Они подошли к спиральной лестнице в конце подземелья и поднялись к лунному свету.

Пройдя через каньон к старому вокзалу Марфил, вскоре после восхода солнца они сели на поезд и ехали весь день, Фрэнк погрузился в молчание, отказывался пить, покупать напитки, курить или хотя бы поделиться сигариллами, которые он не курил, со своими корешами по тюрьме, всё больше беспокоившимися.

  —   Надеюсь, ты не влюбился, compinche, приятель.

 —   Тебя преследуют мысли,   —  объяснил Дуйэн.   — По всем признакам. Что-то в твоем нашумевшем прошлом, чего нужно опасаться.

   —  Знаешь ли, Брат Провеко, в тюрьме этот припев про Кида   —  одно дело, но здесь это уже утомляет, не более. Я   — не тот, кто тебе нужен, не этот Кид, тебе лучше прекратить это прямо сейчас и начать подкалывать кого-нибудь другого, кто сможет это оценить.

  — Слишком поздно,   —  Дуэйн кивнул в окно.   — По моим подсчетам, у тебя осталось пять минут, чтобы освежить в памяти свои легендарные навыки обращения с динамитом...Кид.

Действительно, поезд затормозил и остановился, Фрэнк услышал шум неподалеку. Он выглянул в окно и увидел конный конвой, несколько десятков мужчин, выглядевших так, словно приняли обет умеренности внешнего вида   —  никакой растительности над верхней губой, небольшие поля шляп, в которых не запутается никакой чарро, хлопчатобумажные рубашки и рабочие штаны земляных тонов, никаких знаков различия, никаких признаков принадлежности к какой-либо организации.

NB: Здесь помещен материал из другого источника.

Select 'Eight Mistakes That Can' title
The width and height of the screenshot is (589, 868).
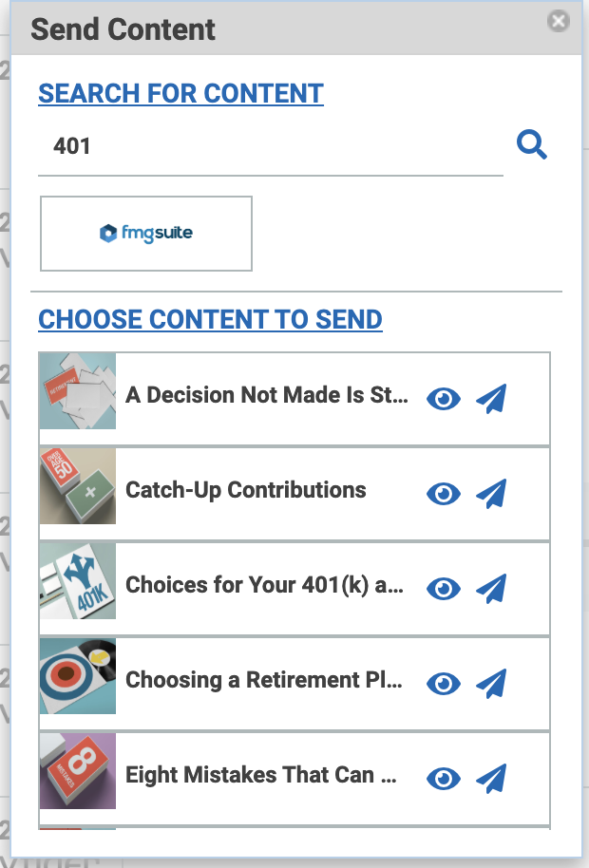click(260, 775)
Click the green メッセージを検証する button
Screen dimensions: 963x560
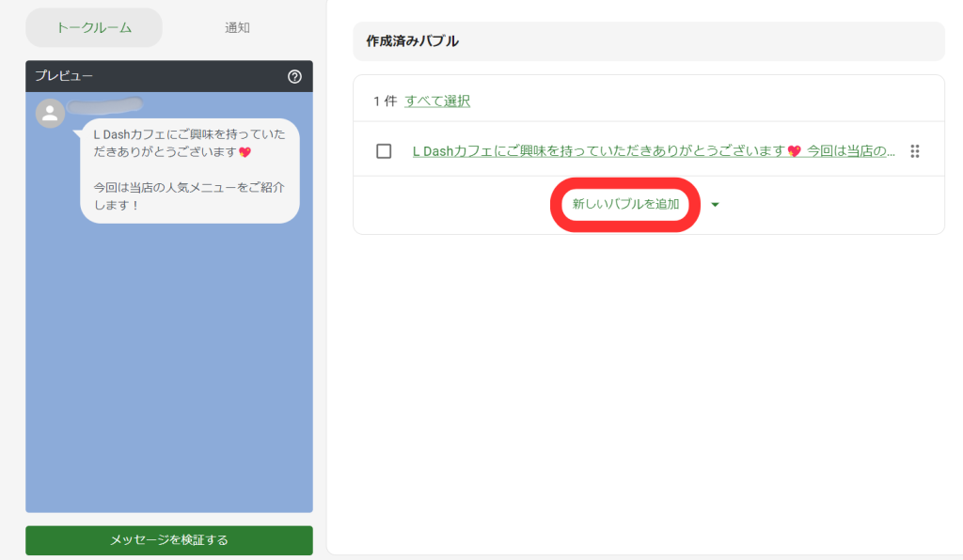point(169,540)

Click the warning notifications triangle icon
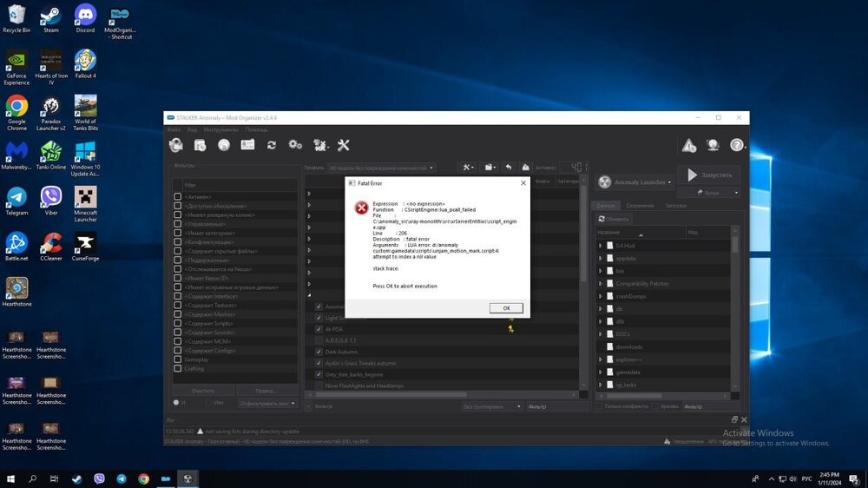[x=688, y=146]
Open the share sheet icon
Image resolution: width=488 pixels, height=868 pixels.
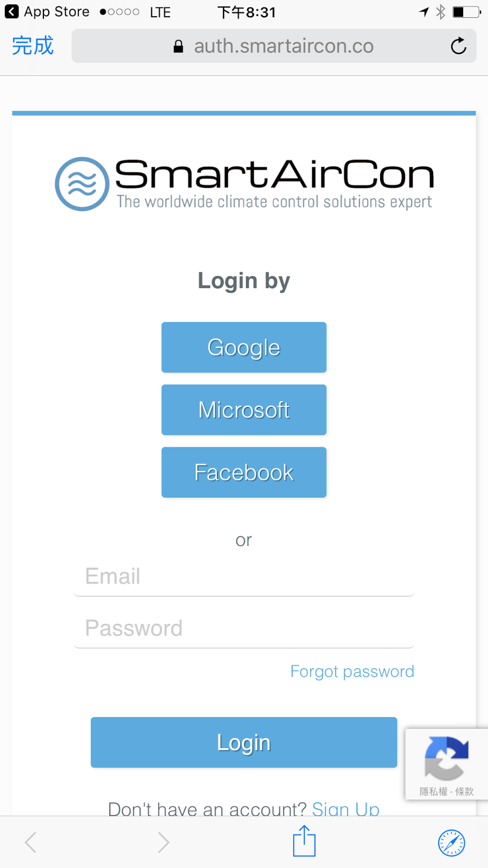click(x=304, y=841)
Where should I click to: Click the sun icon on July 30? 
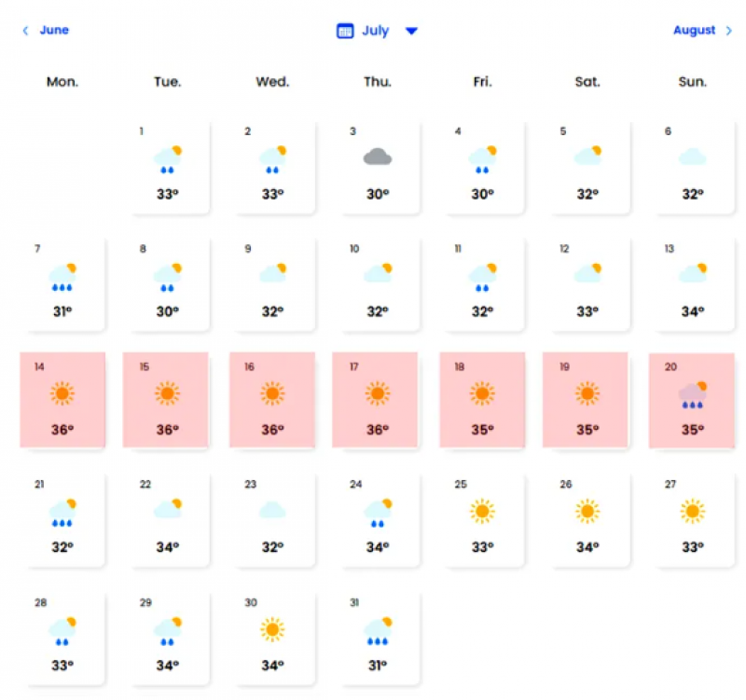point(272,629)
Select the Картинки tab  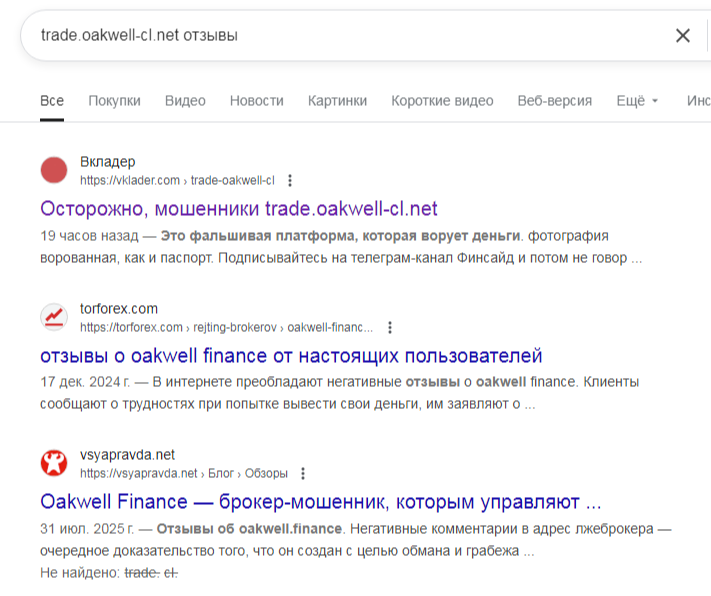tap(337, 101)
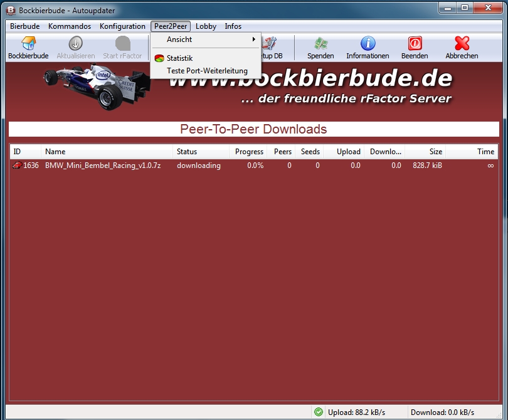Screen dimensions: 508x420
Task: Expand the Ansicht submenu arrow
Action: point(254,39)
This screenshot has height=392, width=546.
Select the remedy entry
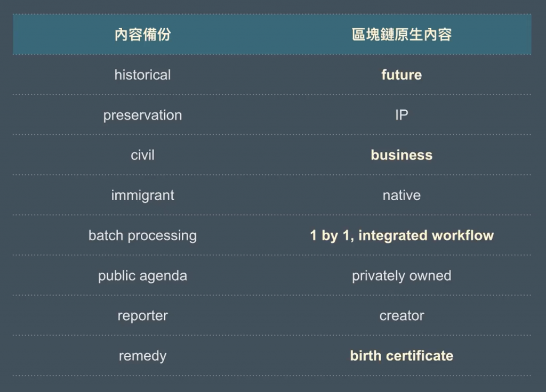click(x=143, y=356)
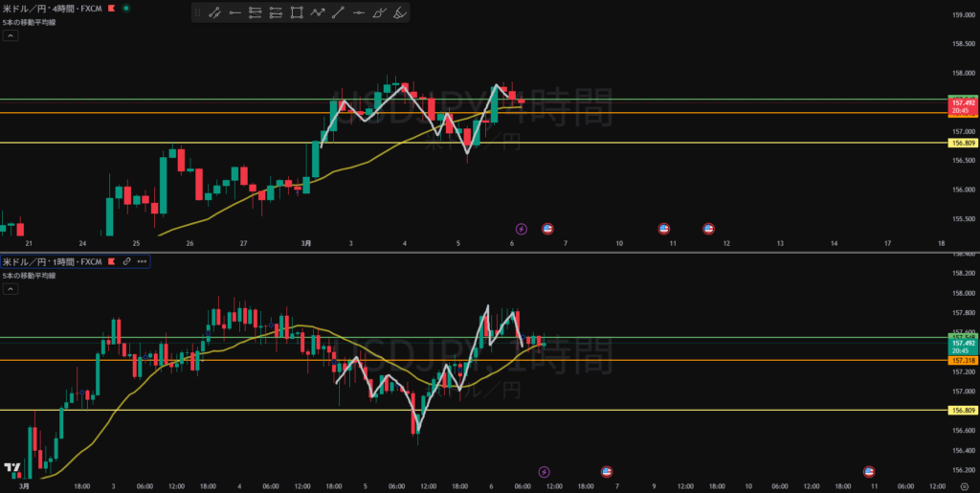Image resolution: width=980 pixels, height=493 pixels.
Task: Toggle the red flag on 1-hour chart
Action: click(111, 261)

     — Ха, это всё за мной?   — спросил Фрэнк.

    —  Я еду один,   — заявил Эвболл.

    — Иначе и быть не могло.

   Кажется, за предыдущие несколько часов Дуэйн где-то достал пистолет.

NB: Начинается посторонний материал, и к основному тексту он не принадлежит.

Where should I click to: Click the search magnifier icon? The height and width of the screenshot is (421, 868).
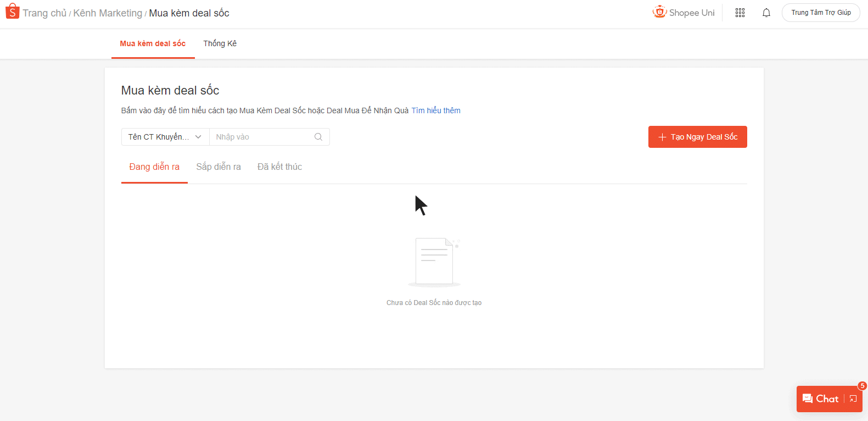click(x=318, y=137)
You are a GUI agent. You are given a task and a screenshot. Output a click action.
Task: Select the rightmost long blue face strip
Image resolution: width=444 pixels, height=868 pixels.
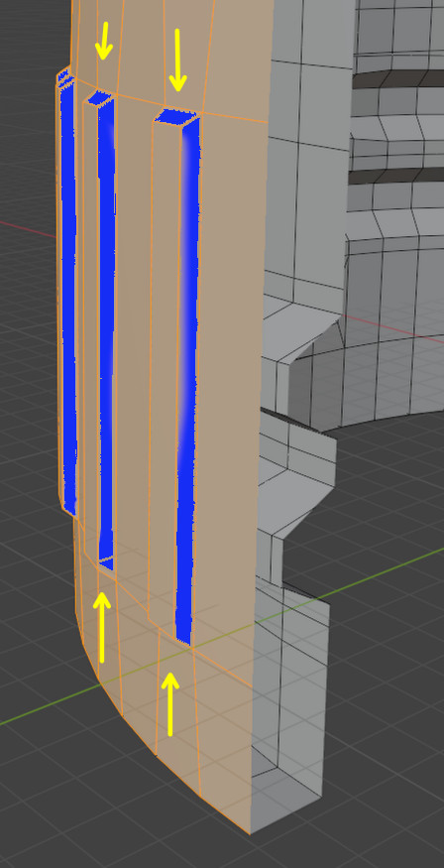click(187, 382)
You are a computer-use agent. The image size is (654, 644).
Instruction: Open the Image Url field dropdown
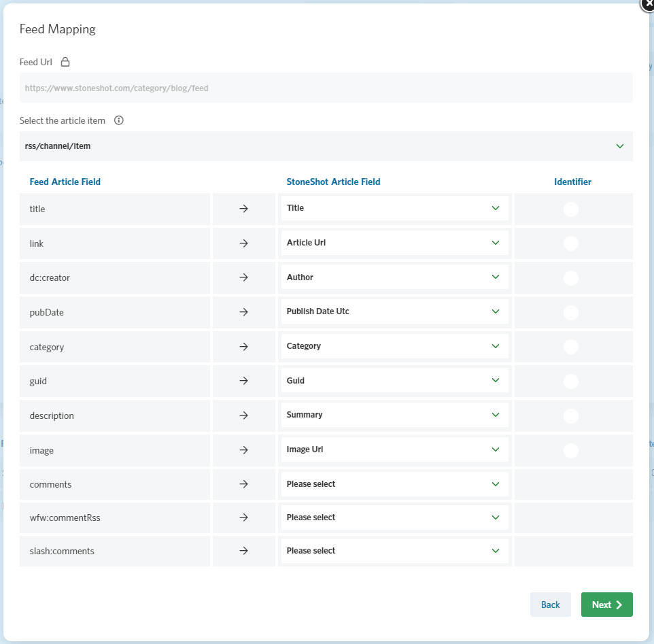394,450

   Спустя несколько секунд Эвболл сказал:

  —  О, выкупное право? Именно на это ты рассчитываешь  —  на легендарные богатства Оста? Не очень удачный план, vaquero, ковбой.

   — Черт, они будут счастливы, что бы ни получили. Они   — народ счастливый. То, что ты видишь там снаружи, просто кратковременный дерзкий проект, изо дня в день, все заложники имеют значение, пока их буржуазия может что-то заплатить.

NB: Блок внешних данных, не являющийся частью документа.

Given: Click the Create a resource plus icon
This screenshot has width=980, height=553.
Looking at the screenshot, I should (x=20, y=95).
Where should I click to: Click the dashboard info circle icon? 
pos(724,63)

  —    Ой, Халиско,   — пробормотал Фрэнк.

  —   О, встречайте Эль Нато.

В вагон зашел энергичный человек   —  китель офицера расформированной армии какой-то далекой страны, дымчатые линзы, стальной практицизм там, где можно было бы ожидать серебряных украшений, на эполете сидит очень большой тропический попугай, настолько несоразмерный, что для общения с хозяином ему нужно было наклоняться и кричать тому в ухо.

  —  А это Хоакин,   — улыбнулся Эль Нато птице.   — Расскажи ему что-нибудь про себя, m'hijo, дитя мое.

   —  Мне нравится дрючить киску гринго,   —  признался попугай.

  — Это как?   —  Эвболл подмигнул театральному британскому акценту птицы, несколько напоминающему водевильного Шекспира и развратные ночи.

   Противный смех:

   —  Какие-то проблемы, pendejo, идиот?

   Эль Нато раздраженно улыбнулся:

  — Тише-тише, Хоакин, нельзя, чтобы у наших гостей сложилось о нас неверное представление, это была всего лишь одна домашняя кошка, в Корпус-Кристи, очень-очень давно.

  —  Порок под запретом, ми капитан, мысли об этом приключении преследуют меня.

    —  Конечно, Хоакин, а теперь, джентльмены, если не возражаете...

 Оседланные кони ждали Эвболла и Фрэнка   —  это говорило о том, что они должны на них сесть. «Не едешь с нами, Дуэйн?»   —  Фрэнк взобрался в черное кожаное седло с подпоркой в армейском стиле, как он заметил, немного неожиданно для этих краев так далеко от города, никакой резьбы или маркировки, или узоров, кроме мексиканских мундштучных удил и «набоек» на стременах. «Оставайтесь умницами,   —  кричал из дверей вагона Дуэйн,   — и, возможно, однажды мы свидимся на этих рельсах снова». Когда поезд тронулся, Эль Нато бросил ему кожаный мешок, небольшой, но увесистый, заставил свою лошадь театрально заржать, сделал полный оборот и крикнул своим всадникам: «Поехали, vamonos!». Попугай начал хлопать крыльями, словно подавая сигналы конфедерату где-то вдали. Окружив американцев, партизаны guerrilleros тронулись в путь   —  настороже, в молчании, военным аллюром, и вот уже поезд за их спиной казался просто еще одним стрекочущим летним насекомым в далекой чаще.

   —  Я еду с анархистами, черт возьми, никогда от себя этого не ожидал...

—   В чем дело,   — подколол его Эвболл,   —  тебе спокойнее ехать с обыденными бандитами?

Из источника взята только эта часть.